A recent research study out of Cornell University claims the metaverse has the potential to help curb global warming. The metaverse could reportedly reduce the global surface temperature by .02 degrees by the end of the century, lowering greenhouse gas emissions by 10 gigatons.

According to a recent release from Cornell, the metaverse, a 3D convergence of the physical and digital world, has the potential to “transform almost every facet of human life.” And this doesn’t stop at distance learning and gaming. The study claims that the metaverse can greatly contribute to reducing business travel, a major carbon emitter. Further, it can help reduce transportation and commercial energy usage, transforming energy distribution.

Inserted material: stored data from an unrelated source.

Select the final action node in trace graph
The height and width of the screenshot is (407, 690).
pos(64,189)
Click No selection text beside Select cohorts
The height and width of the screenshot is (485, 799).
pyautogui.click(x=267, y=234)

The paper, titled “Growing Metaverse Sector Can Reduce Greenhouse Gas Emissions by 10 Gt CO2e in the United States by 2050,” was published in Energy and Environmental Science. The lead author is doctoral student Ning Zhao, and both Meta, formerly Facebook, and Microsoft contributed to the study along with the National Science Foundation.

AI and Previous Technology Trajectories Predict Metaverse's Environmental Benefits

The team used AI to analyze data from the technology, energy, environment, and business sectors in order to predict the growth of metaverse usage, specifically in remote work, virtual traveling, distance learning, gaming, and non-fungible tokens.

By comparing the growth rate of previous technologies, like television, the internet, and the iPhone, they were able to infer how quickly metaverse adoption may occur. By 2050, the metaverse industry has the apparent potential to lower atmospheric carbon dioxide by four parts per million, decrease effective radiative forcing by .035 watts per square meter, and massively lower domestic energy consumption, according to the research.

“We try to understand, from the energy and climate perspectives, how this particular technology will be helpful,” said Fengqi You, the paper’s senior author. “We’re basically trying to predict the future, so we have to use a very rigorous systems analytics approach to understand all the statistical significance, all the possible pathways, and decipher all the data and information that is out there to find out the impacts in energy, in climate, in environment and also in economics and technology.”

While the metaverse would not be an all-encompassing environmental solution, it would help towards achieving net-zero emissions targets and allow for more flexible pathways toward decarbonization.